Welche Bereiche beim Deponiemonitoring überwacht werden
Im Mittelpunkt stehen Mess- und Kontrollpunkte, über die sich der Zustand einer Deponie und mögliche Auswirkungen auf die Umgebung beurteilen lassen. Dazu gehören je nach Anlage Sickerwasserfassungen, Gasbrunnen, Grundwassermessstellen, Oberflächenwasserableitungen, Entwässerungsleitungen, Böschungen, Oberflächenabdichtungen und Setzungsbereiche. Ergänzend werden Sichtkontrollen und Zustandsbeurteilungen durchgeführt, wenn die bauliche Integrität der Anlage Teil des Überwachungskonzepts ist.
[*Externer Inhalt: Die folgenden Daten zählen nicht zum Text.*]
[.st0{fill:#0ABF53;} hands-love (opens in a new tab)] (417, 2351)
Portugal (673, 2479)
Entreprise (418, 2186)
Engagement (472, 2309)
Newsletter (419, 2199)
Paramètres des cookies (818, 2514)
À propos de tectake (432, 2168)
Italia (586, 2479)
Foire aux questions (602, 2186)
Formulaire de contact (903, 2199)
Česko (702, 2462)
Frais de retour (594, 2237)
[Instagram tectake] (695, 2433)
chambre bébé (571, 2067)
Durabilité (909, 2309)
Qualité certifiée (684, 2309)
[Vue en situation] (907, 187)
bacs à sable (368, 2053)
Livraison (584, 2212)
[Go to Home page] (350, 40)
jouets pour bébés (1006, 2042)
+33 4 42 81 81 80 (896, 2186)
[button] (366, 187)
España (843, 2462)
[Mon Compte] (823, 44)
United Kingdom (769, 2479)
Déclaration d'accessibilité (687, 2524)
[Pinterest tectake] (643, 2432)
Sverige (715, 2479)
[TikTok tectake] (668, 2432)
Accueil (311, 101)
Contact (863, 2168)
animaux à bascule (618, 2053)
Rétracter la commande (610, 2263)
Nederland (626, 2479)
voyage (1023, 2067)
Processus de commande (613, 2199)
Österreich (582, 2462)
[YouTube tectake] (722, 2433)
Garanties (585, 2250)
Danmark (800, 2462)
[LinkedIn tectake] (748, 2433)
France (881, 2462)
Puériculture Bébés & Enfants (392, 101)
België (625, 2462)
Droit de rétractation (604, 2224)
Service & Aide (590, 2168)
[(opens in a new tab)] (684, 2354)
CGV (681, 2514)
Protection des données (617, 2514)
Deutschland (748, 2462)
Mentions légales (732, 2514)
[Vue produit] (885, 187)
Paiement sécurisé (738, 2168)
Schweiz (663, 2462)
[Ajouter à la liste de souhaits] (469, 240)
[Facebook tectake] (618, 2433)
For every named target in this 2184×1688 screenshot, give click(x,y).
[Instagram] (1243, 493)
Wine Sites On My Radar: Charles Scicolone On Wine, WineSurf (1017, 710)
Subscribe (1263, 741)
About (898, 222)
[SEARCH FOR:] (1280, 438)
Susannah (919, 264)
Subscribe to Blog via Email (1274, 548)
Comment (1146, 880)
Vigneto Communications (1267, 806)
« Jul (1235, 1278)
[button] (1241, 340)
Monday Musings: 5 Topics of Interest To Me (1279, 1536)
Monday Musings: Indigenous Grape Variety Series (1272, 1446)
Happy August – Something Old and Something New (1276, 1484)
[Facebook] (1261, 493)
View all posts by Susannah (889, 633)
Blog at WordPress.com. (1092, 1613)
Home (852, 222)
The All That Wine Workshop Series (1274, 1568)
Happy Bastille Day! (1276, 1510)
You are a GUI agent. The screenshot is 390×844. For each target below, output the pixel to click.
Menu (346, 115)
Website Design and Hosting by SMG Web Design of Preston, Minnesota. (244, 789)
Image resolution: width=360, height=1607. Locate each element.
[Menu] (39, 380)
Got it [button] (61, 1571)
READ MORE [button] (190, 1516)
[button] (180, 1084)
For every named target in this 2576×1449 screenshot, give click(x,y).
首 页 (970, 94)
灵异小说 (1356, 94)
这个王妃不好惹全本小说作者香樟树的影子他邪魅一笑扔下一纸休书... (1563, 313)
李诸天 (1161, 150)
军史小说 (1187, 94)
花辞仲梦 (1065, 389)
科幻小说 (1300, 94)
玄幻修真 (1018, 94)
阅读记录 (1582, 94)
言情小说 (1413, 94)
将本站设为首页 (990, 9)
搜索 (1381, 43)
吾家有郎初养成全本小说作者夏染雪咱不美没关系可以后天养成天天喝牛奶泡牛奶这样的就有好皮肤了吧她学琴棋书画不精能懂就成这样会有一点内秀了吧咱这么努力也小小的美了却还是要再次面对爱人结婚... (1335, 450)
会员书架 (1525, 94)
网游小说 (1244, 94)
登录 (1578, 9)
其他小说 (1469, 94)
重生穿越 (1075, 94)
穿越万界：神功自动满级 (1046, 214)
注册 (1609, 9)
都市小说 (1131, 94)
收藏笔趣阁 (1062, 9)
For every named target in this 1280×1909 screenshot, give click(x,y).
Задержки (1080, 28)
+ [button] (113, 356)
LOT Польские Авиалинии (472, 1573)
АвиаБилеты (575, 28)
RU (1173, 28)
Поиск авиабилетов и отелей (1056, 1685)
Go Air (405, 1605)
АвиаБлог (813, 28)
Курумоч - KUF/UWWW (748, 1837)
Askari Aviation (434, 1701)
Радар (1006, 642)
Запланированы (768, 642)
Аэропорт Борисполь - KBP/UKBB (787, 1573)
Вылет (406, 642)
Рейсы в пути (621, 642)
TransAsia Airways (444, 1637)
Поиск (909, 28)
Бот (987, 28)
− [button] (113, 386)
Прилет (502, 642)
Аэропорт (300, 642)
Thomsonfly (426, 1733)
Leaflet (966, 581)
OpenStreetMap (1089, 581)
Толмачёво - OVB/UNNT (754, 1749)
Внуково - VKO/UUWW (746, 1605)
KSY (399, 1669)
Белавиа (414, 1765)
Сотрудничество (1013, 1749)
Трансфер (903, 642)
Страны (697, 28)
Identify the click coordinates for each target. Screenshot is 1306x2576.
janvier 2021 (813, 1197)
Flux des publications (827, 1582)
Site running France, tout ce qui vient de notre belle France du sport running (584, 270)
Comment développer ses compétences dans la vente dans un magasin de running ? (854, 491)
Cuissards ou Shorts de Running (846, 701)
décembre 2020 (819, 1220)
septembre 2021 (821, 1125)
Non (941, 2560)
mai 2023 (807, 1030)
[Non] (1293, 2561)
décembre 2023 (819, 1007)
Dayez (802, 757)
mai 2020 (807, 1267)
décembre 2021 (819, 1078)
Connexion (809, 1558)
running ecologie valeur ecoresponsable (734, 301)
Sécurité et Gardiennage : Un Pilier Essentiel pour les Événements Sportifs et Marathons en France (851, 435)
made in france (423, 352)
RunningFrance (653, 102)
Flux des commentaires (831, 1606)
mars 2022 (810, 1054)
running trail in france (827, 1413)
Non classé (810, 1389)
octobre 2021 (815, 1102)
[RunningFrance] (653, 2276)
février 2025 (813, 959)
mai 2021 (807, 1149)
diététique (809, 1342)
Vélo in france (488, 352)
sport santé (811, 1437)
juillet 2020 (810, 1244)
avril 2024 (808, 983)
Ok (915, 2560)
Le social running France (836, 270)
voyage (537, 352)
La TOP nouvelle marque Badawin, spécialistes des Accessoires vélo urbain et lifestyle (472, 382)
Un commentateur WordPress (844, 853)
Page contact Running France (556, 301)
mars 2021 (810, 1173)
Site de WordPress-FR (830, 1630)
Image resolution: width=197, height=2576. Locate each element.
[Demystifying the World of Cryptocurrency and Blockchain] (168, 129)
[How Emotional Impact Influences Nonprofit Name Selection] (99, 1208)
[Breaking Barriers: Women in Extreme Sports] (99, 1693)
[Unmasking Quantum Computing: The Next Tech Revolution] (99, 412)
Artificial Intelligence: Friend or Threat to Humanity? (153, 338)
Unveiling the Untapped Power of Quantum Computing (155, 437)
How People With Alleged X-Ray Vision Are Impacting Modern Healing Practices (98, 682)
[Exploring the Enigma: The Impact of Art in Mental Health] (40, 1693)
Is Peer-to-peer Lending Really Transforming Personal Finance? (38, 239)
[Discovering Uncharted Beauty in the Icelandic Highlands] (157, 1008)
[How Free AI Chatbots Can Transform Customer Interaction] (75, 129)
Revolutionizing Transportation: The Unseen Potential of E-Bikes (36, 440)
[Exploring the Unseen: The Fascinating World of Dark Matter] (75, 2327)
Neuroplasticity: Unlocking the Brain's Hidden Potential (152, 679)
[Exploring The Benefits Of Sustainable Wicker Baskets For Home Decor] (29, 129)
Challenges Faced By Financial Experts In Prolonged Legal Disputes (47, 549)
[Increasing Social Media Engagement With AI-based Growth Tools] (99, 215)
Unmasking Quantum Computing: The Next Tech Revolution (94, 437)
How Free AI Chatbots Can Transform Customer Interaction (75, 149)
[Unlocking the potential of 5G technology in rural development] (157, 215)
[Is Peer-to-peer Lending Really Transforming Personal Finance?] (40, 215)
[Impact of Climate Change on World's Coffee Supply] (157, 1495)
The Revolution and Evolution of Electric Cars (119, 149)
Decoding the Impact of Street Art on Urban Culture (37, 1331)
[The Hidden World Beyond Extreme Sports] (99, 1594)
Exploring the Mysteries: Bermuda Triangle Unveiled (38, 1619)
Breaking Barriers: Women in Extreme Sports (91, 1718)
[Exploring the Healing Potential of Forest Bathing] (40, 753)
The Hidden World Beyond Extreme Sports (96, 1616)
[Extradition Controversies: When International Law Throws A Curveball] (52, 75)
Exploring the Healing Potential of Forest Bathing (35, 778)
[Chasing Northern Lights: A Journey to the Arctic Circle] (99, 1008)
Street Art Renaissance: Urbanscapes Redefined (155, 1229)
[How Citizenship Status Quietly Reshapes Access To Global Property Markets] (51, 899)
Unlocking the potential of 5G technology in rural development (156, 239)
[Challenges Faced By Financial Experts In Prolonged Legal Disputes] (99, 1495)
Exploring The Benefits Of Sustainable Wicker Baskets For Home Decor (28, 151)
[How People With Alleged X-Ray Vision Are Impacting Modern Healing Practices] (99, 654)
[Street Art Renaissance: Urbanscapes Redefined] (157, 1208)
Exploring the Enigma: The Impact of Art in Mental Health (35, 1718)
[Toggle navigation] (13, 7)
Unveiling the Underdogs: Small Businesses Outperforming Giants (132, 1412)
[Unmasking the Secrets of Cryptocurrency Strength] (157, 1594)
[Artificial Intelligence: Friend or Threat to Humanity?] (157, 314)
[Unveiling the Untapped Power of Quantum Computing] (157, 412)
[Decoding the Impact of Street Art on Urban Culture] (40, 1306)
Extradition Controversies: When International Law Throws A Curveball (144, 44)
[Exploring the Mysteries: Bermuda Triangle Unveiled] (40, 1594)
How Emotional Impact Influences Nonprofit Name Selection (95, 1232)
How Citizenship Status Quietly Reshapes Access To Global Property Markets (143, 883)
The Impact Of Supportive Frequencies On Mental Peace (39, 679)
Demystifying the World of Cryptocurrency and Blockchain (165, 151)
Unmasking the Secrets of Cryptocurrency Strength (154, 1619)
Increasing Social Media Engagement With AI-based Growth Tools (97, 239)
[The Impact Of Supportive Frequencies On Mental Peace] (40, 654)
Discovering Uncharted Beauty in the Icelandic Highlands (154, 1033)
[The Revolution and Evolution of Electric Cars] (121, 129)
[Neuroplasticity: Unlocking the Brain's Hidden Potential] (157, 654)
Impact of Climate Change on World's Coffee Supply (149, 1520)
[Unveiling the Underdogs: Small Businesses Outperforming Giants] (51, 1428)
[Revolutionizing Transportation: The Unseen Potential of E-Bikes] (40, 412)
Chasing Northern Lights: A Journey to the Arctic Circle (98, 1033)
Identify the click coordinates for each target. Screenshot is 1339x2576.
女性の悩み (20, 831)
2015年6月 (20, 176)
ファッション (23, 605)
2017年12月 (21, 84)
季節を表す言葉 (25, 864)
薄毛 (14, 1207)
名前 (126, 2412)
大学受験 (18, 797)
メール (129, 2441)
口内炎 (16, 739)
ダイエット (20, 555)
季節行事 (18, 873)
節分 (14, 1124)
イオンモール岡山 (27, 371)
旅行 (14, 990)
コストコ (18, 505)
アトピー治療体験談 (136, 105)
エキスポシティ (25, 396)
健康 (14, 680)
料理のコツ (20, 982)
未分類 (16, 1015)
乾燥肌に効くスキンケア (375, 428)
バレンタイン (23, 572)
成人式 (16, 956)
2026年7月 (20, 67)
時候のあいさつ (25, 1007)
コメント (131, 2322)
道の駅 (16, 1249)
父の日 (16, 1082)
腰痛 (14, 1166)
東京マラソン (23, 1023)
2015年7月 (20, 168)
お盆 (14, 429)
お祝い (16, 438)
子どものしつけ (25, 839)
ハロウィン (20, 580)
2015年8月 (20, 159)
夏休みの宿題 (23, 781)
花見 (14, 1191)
Einsatzphasen von Betrieb, Stilllegung und Nachsorge
Deponiemonitoring kann während des laufenden Betriebs, in der Stilllegungsphase und in der Nachsorge erforderlich sein. Im Betrieb liegt der Fokus oft auf Emissionen, Wasserführung und betrieblichen Auffälligkeiten. Nach der Schliessung verschiebt sich der Schwerpunkt auf die längerfristige Entwicklung des Deponiekörpers, die Funktion von Abdichtungen und Entwässerung sowie auf mögliche Stoffausträge in Boden und Wasser.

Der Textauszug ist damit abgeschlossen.